Ling Xitong, Lei Yuanyuan, Li Jiawen, Cheng Junru, Huang Wenting, Guan Tian, Guan Jian, He Yonghong
Shenzhen International Graduate School, Tsinghua University, Shenzhen, 518071, China.
National Cancer Center/National Clinical Research Center for Cancer/Cancer Hospital & Shenzhen Hospital, Chinese Academy of Medical Sciences and Peking Union Medical College, Shenzhen, 518116, China.
Sci Data. 2025 Aug 7;12(1):1381. doi: 10.1038/s41597-025-05586-5.

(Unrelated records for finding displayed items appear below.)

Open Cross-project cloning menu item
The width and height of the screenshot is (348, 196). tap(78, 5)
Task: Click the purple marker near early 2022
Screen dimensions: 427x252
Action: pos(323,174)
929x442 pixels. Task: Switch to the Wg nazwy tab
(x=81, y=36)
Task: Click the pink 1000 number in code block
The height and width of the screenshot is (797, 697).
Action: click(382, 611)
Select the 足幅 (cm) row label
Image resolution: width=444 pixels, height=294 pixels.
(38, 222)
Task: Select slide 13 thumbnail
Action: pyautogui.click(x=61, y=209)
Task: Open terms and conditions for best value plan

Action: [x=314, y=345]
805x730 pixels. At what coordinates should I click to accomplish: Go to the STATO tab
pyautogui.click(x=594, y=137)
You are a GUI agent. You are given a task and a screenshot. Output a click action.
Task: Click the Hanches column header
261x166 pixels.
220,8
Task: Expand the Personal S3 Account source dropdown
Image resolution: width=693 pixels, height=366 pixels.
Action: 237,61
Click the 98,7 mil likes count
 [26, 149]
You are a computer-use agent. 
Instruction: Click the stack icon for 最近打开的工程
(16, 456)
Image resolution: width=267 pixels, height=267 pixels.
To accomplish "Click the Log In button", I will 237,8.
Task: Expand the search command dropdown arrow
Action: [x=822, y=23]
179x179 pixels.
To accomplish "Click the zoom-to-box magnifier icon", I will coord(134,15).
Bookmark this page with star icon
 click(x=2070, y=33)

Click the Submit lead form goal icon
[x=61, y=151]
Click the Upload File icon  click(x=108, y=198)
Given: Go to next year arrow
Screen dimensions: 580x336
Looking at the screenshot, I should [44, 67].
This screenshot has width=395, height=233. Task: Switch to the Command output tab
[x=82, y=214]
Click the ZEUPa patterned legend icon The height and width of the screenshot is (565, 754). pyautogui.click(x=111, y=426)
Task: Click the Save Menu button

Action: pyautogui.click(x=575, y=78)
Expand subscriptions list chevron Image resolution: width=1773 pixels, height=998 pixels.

Advances in optical microscopy scanning have significantly contributed to computational pathology (CPath) by converting traditional histopathological slides into whole slide images (WSIs). This development enables comprehensive digital reviews by pathologists and accelerates AI-driven diagnostic support for WSI analysis. Recent advances in foundational pathology models have increased the need for benchmarking tasks. The Camelyon series is one of the most widely used open-source datasets in computational pathology. However, the quality, accessibility, and clinical relevance of the labels have not been comprehensively evaluated.In this study, we reprocessed 1,399 WSIs and labels from the Camelyon-16 and Camelyon-17 datasets, removing low-quality slides, correcting erroneous labels, and providing expert pixel annotations for tumor regions in the previously unreleased test set. Based on the sizes of re-annotated tumor regions, we upgraded the binary cancer screening task to a four-class task: negative, micro-metastasis, macro-metastasis, and Isolated Tumor Cells (ITC). We reevaluated pre-trained pathology feature extractors and multiple instance learning (MIL) methods using the cleaned dataset, providing a benchmark that advances AI development in histopathology.
光学显微镜扫描技术的进步通过将传统组织病理学切片转换为全切片图像(WSIs),为计算病理学(CPath)做出了重大贡献。这一发展使病理学家能够进行全面的数字审查,并加速了对WSI分析的人工智能驱动的诊断支持。基础病理学模型的最新进展增加了对基准测试任务的需求。Camelyon系列是计算病理学中使用最广泛的开源数据集之一。然而,标签的质量、可及性和临床相关性尚未得到全面评估。在本研究中,我们对来自Camelyon-16和Camelyon-17数据集的1399个WSIs和标签进行了重新处理,去除了低质量切片,纠正了错误标签,并为之前未发布的测试集中的肿瘤区域提供了专家像素注释。基于重新标注的肿瘤区域大小,我们将二元癌症筛查任务升级为四类任务:阴性、微转移、宏转移和孤立肿瘤细胞(ITC)。我们使用清理后的数据集重新评估了预训练的病理学特征提取器和多实例学习(MIL)方法,提供了一个推动组织病理学人工智能发展的基准。